Static Body Feature – based Approach
The most popular approach to classify gender is through facial image. It is not obtrusive and suitable for automatic recognition application. (Bash et al., 2012) in their work suggested a gender recognition approach that involves using facial image, feature selection from each face was done by continuous wavelet transform and classification as male or female was done using SVM with linear Kernel. The major challenge with (Bash et al., 2012) approach is that the method they used for their feature extraction cannot resist the impact of complex backgrounds (Lin et al.
, 2016). The local feature extraction methodology extract features from specific facial points like the mouth, nose and eyes (Bing et al., 2012), while the global feature extraction method extract features from the whole face instead of extracting features from facial points (Caifeng, 2013).
Dynamic Body Feature based Approach
Gender classification based on static body features can perform identification. Since peoples appearances, styles, and locations changes often, then behavioural features like body movement and activity can be used for gender recognition.
Gender recognition approached with dynamic body features is more accurate than static body features because it incorporates features such as carriage and body language (Lin et al., 2016).

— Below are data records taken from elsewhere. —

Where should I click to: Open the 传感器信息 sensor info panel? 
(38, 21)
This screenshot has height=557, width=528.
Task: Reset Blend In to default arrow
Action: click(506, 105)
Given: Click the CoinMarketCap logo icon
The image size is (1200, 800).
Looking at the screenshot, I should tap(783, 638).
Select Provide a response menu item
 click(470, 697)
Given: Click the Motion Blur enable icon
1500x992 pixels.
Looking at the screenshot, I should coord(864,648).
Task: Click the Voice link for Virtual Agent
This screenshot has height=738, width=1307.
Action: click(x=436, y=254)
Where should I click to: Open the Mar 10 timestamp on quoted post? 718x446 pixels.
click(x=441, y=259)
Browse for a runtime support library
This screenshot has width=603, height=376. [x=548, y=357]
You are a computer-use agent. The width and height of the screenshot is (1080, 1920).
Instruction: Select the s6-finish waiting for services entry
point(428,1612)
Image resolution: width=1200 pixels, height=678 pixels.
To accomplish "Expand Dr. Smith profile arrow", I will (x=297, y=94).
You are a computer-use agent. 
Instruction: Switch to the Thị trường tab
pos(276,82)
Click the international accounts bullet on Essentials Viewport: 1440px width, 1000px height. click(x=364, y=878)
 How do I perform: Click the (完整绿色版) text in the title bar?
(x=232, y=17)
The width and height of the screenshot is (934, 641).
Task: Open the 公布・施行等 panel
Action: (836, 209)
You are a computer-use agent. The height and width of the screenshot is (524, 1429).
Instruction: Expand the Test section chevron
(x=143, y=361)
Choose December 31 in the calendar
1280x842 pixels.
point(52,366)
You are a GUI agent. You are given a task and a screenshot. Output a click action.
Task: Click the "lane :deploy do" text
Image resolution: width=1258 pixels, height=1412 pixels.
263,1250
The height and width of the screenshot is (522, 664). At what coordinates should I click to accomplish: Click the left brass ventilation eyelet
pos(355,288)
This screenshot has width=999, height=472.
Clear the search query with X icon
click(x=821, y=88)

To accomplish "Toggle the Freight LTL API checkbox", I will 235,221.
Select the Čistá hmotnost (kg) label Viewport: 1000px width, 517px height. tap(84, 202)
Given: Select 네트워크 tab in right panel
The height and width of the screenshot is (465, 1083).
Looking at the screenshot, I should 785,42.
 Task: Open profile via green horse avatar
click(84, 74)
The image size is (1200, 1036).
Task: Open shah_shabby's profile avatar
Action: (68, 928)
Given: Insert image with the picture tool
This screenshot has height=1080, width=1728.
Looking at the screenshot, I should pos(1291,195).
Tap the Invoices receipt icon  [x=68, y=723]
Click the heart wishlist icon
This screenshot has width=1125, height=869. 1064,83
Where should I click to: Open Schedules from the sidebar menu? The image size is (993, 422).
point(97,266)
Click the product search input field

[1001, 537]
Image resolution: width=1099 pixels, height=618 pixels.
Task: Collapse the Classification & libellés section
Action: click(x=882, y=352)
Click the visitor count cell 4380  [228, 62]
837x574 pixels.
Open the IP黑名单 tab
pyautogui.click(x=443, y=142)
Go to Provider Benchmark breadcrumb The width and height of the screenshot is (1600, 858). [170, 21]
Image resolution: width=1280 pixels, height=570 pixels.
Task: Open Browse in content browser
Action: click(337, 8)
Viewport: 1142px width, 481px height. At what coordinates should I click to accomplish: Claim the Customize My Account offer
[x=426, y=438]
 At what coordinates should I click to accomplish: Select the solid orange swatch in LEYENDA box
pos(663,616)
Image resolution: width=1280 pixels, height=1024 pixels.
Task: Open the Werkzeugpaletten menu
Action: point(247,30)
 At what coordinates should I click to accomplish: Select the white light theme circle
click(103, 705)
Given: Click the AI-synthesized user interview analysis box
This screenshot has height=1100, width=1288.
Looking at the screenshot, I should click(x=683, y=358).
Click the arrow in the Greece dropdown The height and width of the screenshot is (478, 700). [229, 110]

Though the method used to capture dynamic body feature is similar to that of static body feature using a camera, it however needs more continuous frames to capture the dynamic body features. This makes this gender classification method to require a higher computational complexity because behaviour features need image sequencing for recording movements.
Apparel Feature – based Approach
Apparel features is another source of features to perform gender classification, and it easier to obtain and discriminate even with low-quality images. Males and females have distinctive preferences concerning dressing. Hairstyle and clothing can be integrated in gender recognition.
2.4.2 Biological – based Gender Approach
Compared to the vision based approach, biological information does not change over a long period of time. Biometrics and bio signal information are examples of biological based approach for gender classification (Lin et al., 2016). Gender classification through biological information is more suitable for long term identification when compared to other non-invasive techniques like feature-based recognition because the biological based approach is significantly unaffected by aging. A gender classification approach through biometric information has a lower anti-tamper and distinctive trait than the classification approach through bio-signals (Lin et al., 2016).
Biometric Information – based Gender Classification
Biometric data are considered a better substitute that can be used in gender recognition because they are less affected by factors like mood and clothing. Biometric information used for gender classification are iris, fingerprint, voice, ear etc. Use of ear, iris and fingerprints for gender classification are based on image processing techniques. The data processing speed made them appropriate for a large scale identification system (Lin et al., 2016).
Voice and emotional speech are based on measurements of physical and behavioural attributes, the algorithm used for feature extraction uses global information and it requires a lot of computational resources. Because the algorithm is sensitive to background noise they are not suitable for a largescale classification system (Lin et al., 2016).